By now, most specialty boards in medicine appear to have "heard" practicing doctors over their displeasure over the American Board of Medical Specialties' (ABMS) proprietary MOC® program.  They understand.  They agree with us.  They want to play nice.  Really.  They know how much we really don't like that secure examination every ten years that makes sure about 10-15% of experienced physicians fail because, well, someone has to fail. They understand that the busywork created by the ABMS MOC® program is time-consuming, duplicitous, expensive and meaningless for assuring quality care. A few of them even acknowledged, by golly, that they got it wrong and promise to make things better by setting up new "design principles" for further MOC® development.

But our ABMS Specialty Boards really don't seem to get the big problem: fraud.

Instead, some keep asking doctors to cough up $2100 for "new and improved" exercises that excludes the old MOC® secure examination and replaces them with annual "mini-assessments."

Fortunately, there's a small group of specialty societies that want change, but appear a bit too nervous about ridding themselves of the term "MOC®."  They include the American Gastroenterological Association, the American Association of Clinical Endocrinologists, the American College of Rheumatology, and (maybe) the Heart Rhythm Society (although this statement is a greatly toned down version of an earlier one).
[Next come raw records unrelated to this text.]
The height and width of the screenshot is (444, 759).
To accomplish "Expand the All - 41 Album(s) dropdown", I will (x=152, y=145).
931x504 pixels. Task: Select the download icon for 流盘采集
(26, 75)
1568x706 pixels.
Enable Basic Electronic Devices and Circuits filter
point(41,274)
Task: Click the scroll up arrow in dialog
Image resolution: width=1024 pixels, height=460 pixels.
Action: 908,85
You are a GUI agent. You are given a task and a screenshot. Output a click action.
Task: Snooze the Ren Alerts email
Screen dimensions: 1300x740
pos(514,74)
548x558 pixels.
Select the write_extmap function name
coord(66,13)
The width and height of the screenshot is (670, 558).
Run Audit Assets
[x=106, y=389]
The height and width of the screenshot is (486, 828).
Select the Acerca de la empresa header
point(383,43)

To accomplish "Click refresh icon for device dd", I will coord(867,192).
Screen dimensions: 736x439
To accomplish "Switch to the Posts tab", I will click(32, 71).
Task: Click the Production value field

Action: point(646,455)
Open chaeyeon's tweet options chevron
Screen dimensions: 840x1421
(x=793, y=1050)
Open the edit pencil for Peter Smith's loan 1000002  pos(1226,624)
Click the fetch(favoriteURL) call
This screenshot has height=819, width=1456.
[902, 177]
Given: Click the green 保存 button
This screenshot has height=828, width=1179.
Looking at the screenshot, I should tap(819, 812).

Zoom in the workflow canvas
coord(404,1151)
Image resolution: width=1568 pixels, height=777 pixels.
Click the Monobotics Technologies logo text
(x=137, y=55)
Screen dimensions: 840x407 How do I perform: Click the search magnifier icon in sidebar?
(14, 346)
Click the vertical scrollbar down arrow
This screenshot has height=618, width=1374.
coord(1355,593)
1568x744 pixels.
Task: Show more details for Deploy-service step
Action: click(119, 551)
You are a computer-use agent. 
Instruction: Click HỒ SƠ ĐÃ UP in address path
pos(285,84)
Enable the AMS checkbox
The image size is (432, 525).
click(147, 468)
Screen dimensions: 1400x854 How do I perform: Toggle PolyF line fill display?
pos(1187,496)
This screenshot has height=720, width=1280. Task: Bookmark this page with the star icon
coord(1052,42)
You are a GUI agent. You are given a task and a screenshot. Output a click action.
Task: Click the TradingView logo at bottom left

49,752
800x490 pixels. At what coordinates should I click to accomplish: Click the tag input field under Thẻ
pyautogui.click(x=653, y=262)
But these Specialty Boards and professional organizations are relatively small fry compared to the much larger and richer specialty boards like the American College of Cardiology and the American College of Physicians who remain surprisingly quiet on the controversy.

"It's complicated," I'm told.

No, it's not.


The American Board of Medical Specialties (ABMS) has a problem.  A big problem.

Their credibility bloom with practicing physicians is off the rose. Once an icon for assuring ethical, quality specialty medical education, the ABMS and their fellow member boards of the ACGME needed more.  Much more. So they over-reached. They paid themselves handsomely despite the origins of the Specialty Boards being frugal.  Almost without exception, the leadership of every ABMS specialty board has Presidents and CEOs that make far more income than their contemporary practicing colleagues - way more. They fly first class (or have until 2000), commonly have expensive dinners at the finest five-star hotels, some of which even overlook the Pacific Ocean, travel overseas to spread their regulatory gospel, all because they can. After all, they are special and they are unregulated.  Meanwhile, residents and fellows making $50,000 a year are wondering where they'll come up with the $3000 or so it takes to become "certified" by the ABMS in their specialty.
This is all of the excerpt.